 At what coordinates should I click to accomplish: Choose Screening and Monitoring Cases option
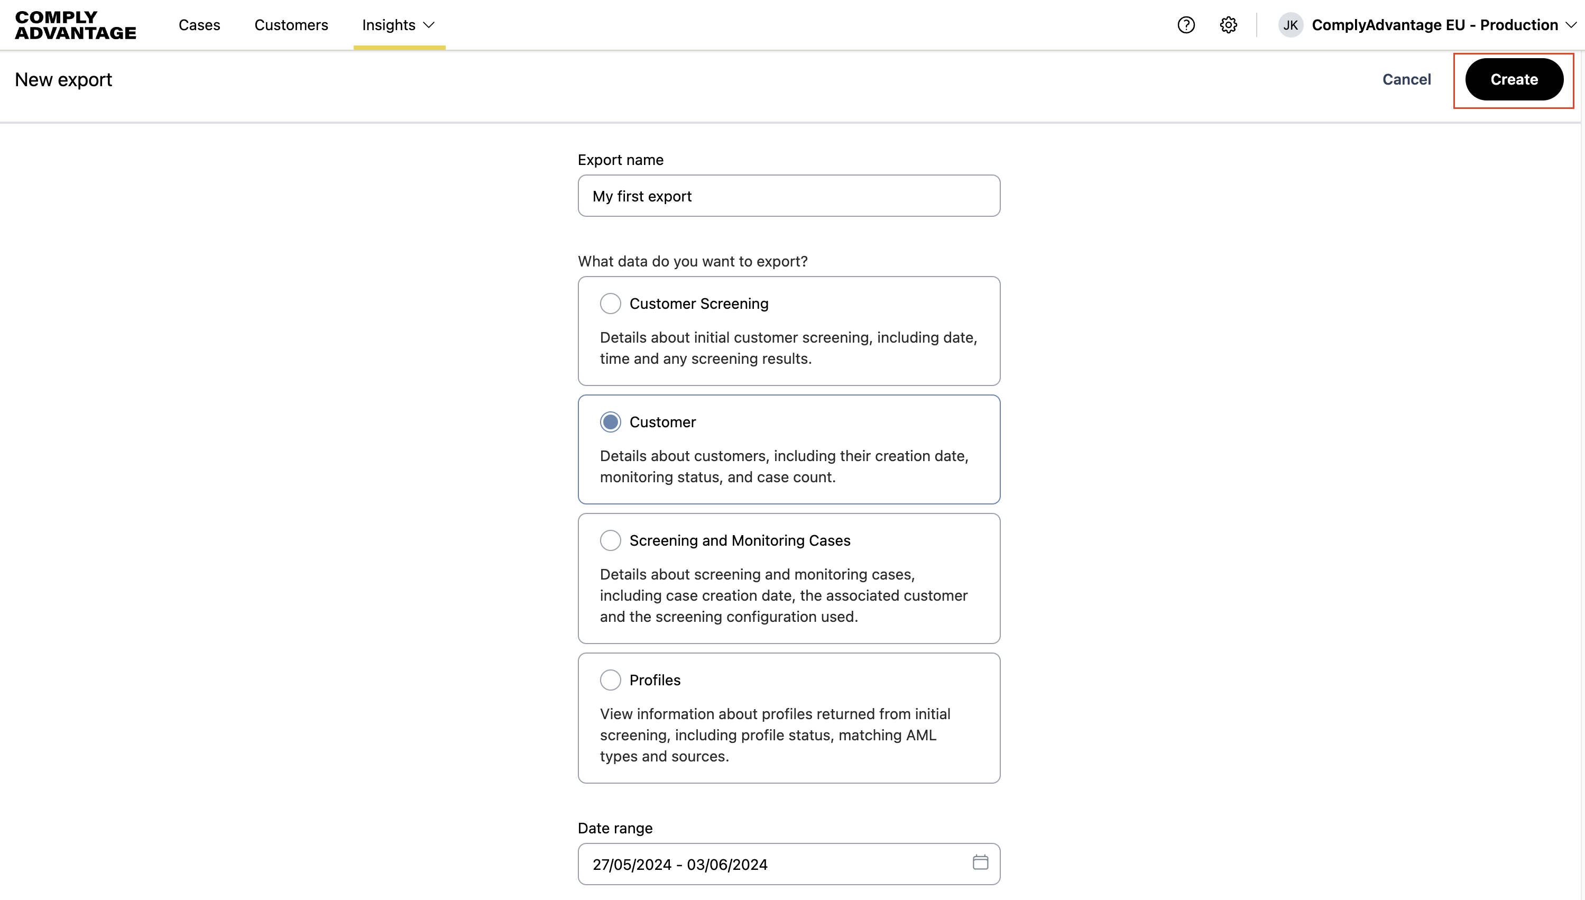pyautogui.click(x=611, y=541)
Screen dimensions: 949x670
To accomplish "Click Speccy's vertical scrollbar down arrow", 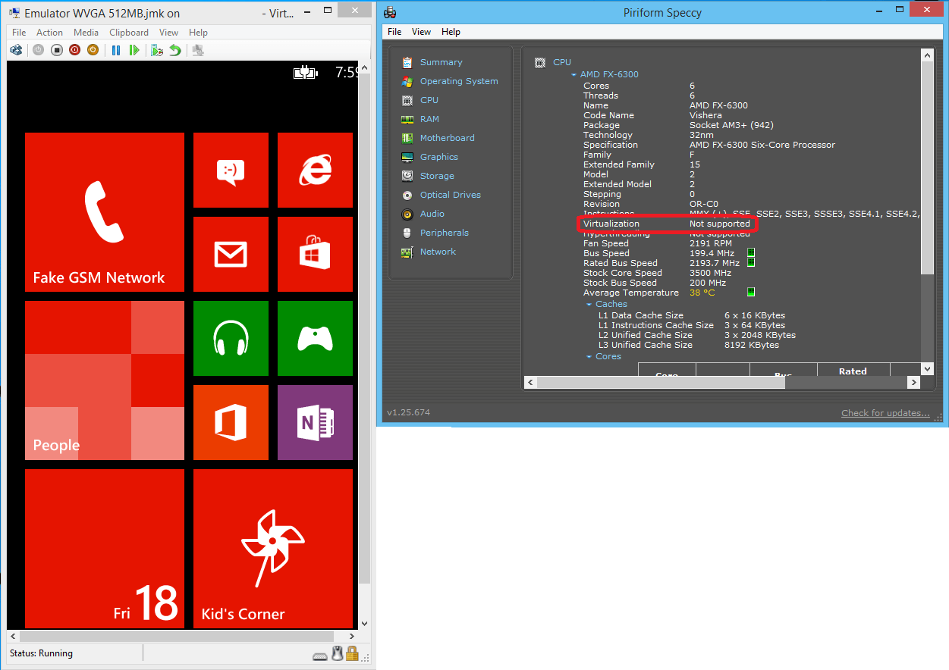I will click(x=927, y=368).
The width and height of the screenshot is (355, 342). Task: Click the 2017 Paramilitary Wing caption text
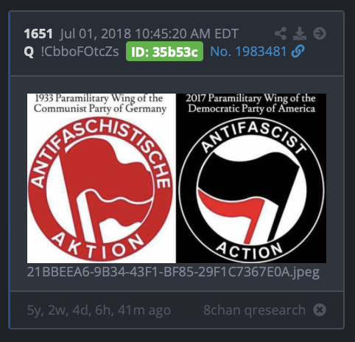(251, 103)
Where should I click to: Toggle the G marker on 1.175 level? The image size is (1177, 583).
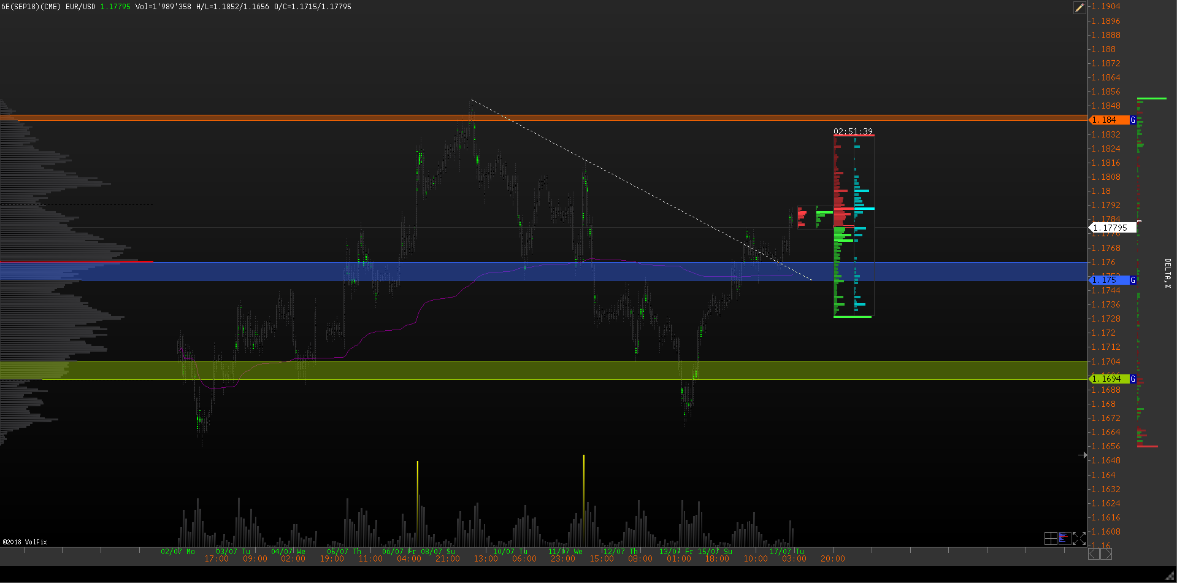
┄┄┄┄┄┄
◆ EXERCISE AIM
Starting at the line that contains "The width and", write out exactly each line through the last one in the listing above, leaving out the pictures and adding nothing else.

◆ ANSWER BELOW
The width and height of the screenshot is (355, 342). Task: Click the 2017 Paramilitary Wing caption text
(251, 103)
Where should I click to: Toggle the G marker on 1.175 level? The image size is (1177, 583).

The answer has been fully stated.